To their credit, the cast of talented actors crafts a cavalcade of credible portrayals. MacLeod nearly steals the show with her delightful portrait of the woman who, well aware of her lack of physical beauty, makes it her mission in life to win Orville's heart and mind. Teenage actors Palmer and Lowenstein are touching as the two Lilienthal offspring; the double-cast performers are equally convincing in their bit parts as a pair of American youths who accompany their dentally challenged, know-it-all father, Bill Tate (Donald Ryan), on a trip to meet the Wright brothers at Kitty Hawk. J.K. Palmer and Cosgrove initially stumble over their characters' formal, stilted dialogue, which is laden with jarring anachronisms that if historically accurate, prove more irritating than illuminating. Eventually, though, both actors relax into their sympathetically rendered, humorous portraits of America's favorite bicycle repairmen-turned-flyboys. Bledsoe is a technically accomplished actress with a flair for nuance and understatement; her well-crafted sister act shines a few beams of crystal clarity into the drama's more static and murky episodes. And Waidley is affecting as a forsaken and forsaking wife who cares not one whit for her husband's supposed greatness the moment she discovers that their once-indissoluble passion has been eclipsed by a different sort of all-consuming love. "You do not know what you have missed, and you cannot have it back," she pointedly declares to him.
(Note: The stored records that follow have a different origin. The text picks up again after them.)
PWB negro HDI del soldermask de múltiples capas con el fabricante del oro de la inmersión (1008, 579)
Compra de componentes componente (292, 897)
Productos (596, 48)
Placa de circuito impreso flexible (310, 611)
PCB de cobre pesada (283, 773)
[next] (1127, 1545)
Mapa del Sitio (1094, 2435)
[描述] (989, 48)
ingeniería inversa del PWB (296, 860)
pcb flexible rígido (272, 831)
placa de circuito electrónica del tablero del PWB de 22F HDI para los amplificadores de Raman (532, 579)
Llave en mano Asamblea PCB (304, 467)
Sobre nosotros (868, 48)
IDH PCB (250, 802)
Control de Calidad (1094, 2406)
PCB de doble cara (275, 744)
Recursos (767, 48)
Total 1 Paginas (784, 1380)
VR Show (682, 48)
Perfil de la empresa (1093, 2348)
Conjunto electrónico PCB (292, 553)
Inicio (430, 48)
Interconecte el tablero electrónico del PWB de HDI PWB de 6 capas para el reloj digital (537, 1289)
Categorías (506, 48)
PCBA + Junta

For all of its interesting moments, though, Schulner's drama stays in the relative comfort of a far-removed historical context and often falls short of addressing universal human issues. The playwright has constructed sections of dialogue that hint at but never equal the arch lyricism of, say, Dylan Thomas or Brian Friel. Given Schulner's penchant for overlapping sections of group dialogue and the availability of a treasure trove of the Wrights' own written material, it seems a shame that he hasn't managed to inject his drama with more than a measure or two of soaring poeticism. Even the Wright family patriarch's own words far surpass anything contained in Schulner's loving tribute. In fact, the aging Bishop Wright once wrote that his son Wilbur, who died in 1912 at the age of 45, had enjoyed "a short life, full of consequences. An unfailing intellect, imperturbable temper, great self-reliance and as great modesty, seeing the right clearly, pursuing it steadily, he lived and died." And while a Ken Burns-like documentary approach wouldn't necessarily improve upon Schulner's loosely structured collection of anecdotes and remembrances, you can't help but wonder if the play's themes wouldn't benefit from at least a gossamer's worth of original Wright-like eloquence.

Minor worries aside, HorseChart's season opener is sometimes thought-provoking while at others nervy and innovative--qualities that the Wright brothers, as well as their nearly forgotten hero, Lilienthal, would no doubt appreciate.

Disturbed by the Wind, presented by the HorseChart Theatre Company through October 24 at Studio 44, 2865 West 44th Avenue, 303-458-0755.